> **PROMPT**
The lines from the one containing "[Accessibility Helper sidebar] (283, 2527)" through the last line below, both ends included, must be reproduced exactly, with no pictures.

> **MATERIAL SUPPLIED**
○ ○ ○ ○

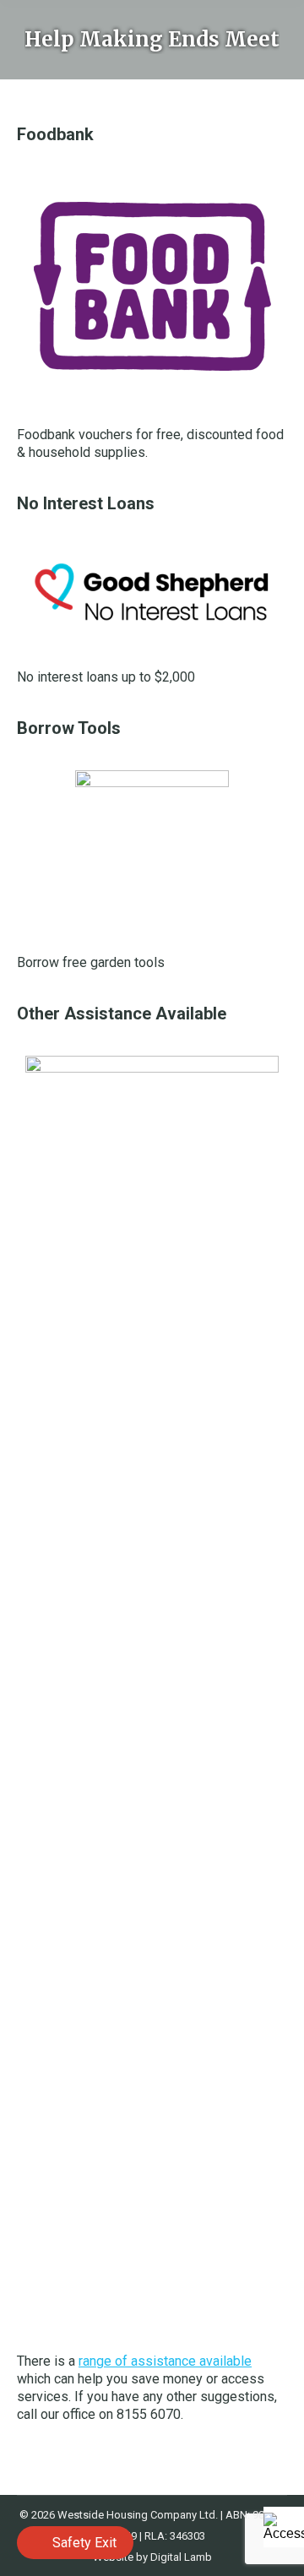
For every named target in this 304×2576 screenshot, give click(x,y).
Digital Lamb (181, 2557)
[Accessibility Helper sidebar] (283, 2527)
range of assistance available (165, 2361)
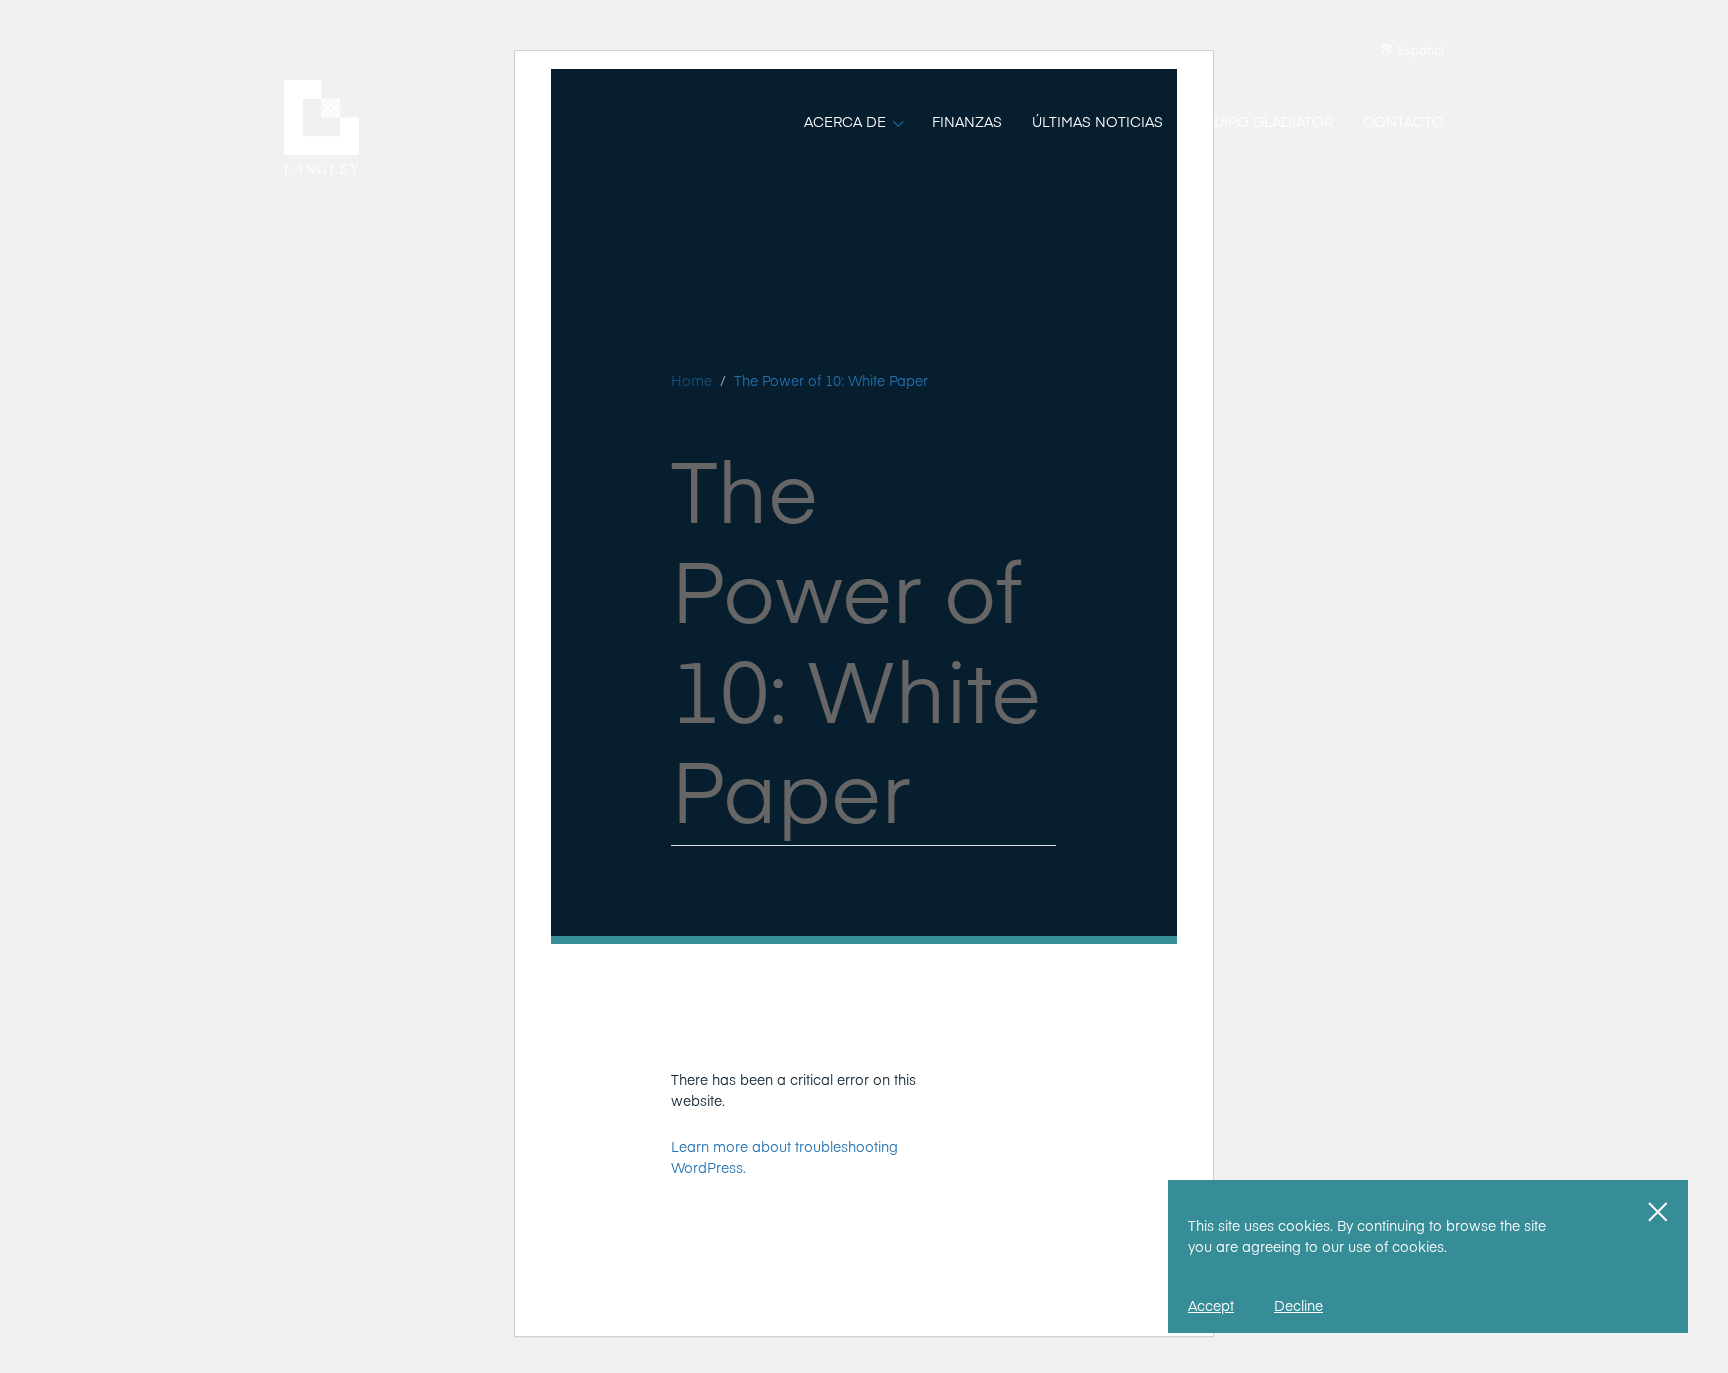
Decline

○ ○ ○ ○

> **THE ANSWER**
[Accessibility Helper sidebar] (283, 2527)
range of assistance available (165, 2361)
Decline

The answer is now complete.